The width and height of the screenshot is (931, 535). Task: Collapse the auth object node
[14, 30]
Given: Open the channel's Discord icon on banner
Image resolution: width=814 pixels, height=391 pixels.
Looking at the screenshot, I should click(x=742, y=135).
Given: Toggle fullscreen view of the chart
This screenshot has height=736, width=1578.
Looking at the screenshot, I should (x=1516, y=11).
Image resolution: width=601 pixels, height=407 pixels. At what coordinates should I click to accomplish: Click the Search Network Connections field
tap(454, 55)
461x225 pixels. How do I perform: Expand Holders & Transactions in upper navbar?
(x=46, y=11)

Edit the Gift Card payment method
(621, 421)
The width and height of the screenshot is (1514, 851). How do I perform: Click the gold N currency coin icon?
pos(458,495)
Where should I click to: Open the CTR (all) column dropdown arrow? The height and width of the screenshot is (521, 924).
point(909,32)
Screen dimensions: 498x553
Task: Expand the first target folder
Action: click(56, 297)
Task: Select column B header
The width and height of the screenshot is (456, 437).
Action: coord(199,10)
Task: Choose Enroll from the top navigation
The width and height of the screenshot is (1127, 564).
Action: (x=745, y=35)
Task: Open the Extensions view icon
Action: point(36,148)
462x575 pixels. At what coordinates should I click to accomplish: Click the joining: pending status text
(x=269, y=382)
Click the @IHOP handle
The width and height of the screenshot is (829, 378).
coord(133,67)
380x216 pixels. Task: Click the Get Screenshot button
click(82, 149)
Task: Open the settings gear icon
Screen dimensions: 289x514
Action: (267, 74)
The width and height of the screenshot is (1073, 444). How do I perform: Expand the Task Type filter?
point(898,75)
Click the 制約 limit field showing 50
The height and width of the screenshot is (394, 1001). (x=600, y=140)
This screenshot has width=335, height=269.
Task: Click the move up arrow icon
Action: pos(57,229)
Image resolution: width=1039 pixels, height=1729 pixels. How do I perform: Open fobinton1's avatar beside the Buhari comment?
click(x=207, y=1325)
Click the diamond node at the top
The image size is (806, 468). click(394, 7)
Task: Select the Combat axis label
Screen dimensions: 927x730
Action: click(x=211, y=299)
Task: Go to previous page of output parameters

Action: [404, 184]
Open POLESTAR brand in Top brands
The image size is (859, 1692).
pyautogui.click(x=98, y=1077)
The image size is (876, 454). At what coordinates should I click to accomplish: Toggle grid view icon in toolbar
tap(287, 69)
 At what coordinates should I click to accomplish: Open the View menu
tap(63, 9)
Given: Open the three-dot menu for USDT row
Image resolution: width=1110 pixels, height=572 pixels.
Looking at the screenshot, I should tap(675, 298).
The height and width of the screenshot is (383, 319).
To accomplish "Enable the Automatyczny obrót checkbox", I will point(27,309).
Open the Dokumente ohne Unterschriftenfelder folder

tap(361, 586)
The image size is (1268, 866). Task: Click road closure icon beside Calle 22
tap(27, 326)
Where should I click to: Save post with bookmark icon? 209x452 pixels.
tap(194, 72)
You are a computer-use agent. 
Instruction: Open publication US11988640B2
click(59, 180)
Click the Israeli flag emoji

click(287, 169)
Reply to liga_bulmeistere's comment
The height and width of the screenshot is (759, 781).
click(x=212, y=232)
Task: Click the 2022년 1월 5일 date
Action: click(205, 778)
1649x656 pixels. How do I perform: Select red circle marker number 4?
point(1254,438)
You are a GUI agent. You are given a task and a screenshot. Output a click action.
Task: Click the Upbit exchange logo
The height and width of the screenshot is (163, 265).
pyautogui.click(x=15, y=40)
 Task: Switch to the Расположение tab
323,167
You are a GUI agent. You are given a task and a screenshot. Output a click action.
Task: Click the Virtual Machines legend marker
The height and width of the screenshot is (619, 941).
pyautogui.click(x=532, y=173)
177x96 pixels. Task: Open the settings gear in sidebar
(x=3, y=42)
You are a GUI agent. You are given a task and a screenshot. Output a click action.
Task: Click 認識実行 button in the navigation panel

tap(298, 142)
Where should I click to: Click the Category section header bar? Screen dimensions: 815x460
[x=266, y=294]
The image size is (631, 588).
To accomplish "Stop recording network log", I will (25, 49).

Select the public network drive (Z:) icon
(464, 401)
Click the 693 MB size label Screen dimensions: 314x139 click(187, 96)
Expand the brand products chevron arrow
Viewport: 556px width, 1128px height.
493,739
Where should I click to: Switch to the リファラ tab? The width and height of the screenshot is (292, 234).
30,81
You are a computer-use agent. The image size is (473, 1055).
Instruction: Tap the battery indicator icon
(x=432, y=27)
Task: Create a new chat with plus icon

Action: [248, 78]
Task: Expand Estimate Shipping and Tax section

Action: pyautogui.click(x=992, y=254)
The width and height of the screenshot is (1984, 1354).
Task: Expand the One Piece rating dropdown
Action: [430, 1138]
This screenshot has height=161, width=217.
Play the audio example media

+ + + + +

■ What is required ■
The lines wanted are those from the one holding "You are a computer-use agent. The" through the final line of the listing; print them exactly.

■ Problem solution ■
You are a computer-use agent. The image size is (473, 1055).
Instruction: Tap the battery indicator icon
(x=432, y=27)
Task: Create a new chat with plus icon

Action: [248, 78]
Task: Expand Estimate Shipping and Tax section

Action: pyautogui.click(x=992, y=254)
The width and height of the screenshot is (1984, 1354).
Task: Expand the One Piece rating dropdown
Action: [430, 1138]
This screenshot has height=161, width=217.
Play the audio example media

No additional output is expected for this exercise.